Crisp, bright visuals, fun level design, secrets are well hidden, Coin Rush mode is surprisingly addictive, frantic multiplayer (provided you have someone to play with).
No online leaderboards or multiplayer, repetitive soundtrack, a bit too easy.
This may sound a little strange, but playing New Super Mario Bros. 2, I’m reminded of the popular Food Network show Chopped. Now bear with me here. In one particular episode, the judges were faced with a moral dilemma: one competitor produced a safe, but well-executed dish that was flavorful in spite of its unoriginality, while the other produced one that was less successful in terms of its execution, but far more imaginative in its composition.

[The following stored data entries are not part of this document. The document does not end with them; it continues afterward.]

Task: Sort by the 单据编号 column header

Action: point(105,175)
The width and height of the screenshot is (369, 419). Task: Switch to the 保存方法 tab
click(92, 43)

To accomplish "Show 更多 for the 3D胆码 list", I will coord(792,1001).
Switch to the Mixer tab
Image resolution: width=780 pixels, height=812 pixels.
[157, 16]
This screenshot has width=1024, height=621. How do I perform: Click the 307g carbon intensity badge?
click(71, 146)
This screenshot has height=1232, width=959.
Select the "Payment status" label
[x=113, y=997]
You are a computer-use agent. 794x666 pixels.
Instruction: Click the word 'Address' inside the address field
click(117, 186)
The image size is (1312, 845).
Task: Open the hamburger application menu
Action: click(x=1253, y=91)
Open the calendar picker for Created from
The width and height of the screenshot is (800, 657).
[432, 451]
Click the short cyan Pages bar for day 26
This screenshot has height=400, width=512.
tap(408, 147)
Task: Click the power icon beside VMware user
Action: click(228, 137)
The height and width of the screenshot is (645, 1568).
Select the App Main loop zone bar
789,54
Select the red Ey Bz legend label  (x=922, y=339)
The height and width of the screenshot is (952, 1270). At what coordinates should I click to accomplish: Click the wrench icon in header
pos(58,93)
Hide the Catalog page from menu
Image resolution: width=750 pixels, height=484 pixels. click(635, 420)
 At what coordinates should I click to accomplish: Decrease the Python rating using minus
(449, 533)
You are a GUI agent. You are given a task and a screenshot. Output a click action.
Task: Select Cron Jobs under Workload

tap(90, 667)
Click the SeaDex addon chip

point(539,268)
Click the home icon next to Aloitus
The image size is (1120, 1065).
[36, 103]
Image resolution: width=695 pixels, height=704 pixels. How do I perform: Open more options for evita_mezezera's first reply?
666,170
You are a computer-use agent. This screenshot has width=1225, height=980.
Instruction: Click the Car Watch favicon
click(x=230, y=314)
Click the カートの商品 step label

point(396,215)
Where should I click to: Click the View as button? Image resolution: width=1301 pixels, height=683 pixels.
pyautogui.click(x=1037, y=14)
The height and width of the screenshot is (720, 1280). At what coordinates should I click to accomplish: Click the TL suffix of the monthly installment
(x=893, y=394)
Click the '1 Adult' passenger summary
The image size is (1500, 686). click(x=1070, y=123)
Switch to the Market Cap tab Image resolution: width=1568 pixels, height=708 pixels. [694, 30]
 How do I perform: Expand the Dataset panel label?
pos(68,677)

The judges mulled over the strengths and weaknesses of each plate, ultimately deciding that flavor is more important than creativity in a meal, as that is what entices one to eat it in the first place. Such is the case with Mario’s latest adventure: it may not differ all that much from the first New Super Mario Bros. (at least by surface appearances), but it’s certainly a lot of fun to play, which is what will keep you coming back to it after you’ve long cleared its last level.
Of course, that’s not to suggest that New Super Mario Bros. 2 is completely devoid of its own innovations; all throughout the game you’ll notice little tweaks to the New Super Mario formula (it’s safe to say that it’s become something of its own sub-series by this point) that help differentiate it from its predecessors. The traditional beach and forest levels have been combined into a single world, making way for a handful of thematically-free ones (not unlike the worlds found in Super Mario 3D Land); warp cannons now take you through a special “dash stage” in which Mario is locked in a perpetual sprint to the goal line; and some levels are even set against the dark of night (in a nice throwback to the original title). These elements, as insignificant as they may seem compared to the series’ earlier strides, add a sense of freshness to the game that go a long way in masking its familiarity.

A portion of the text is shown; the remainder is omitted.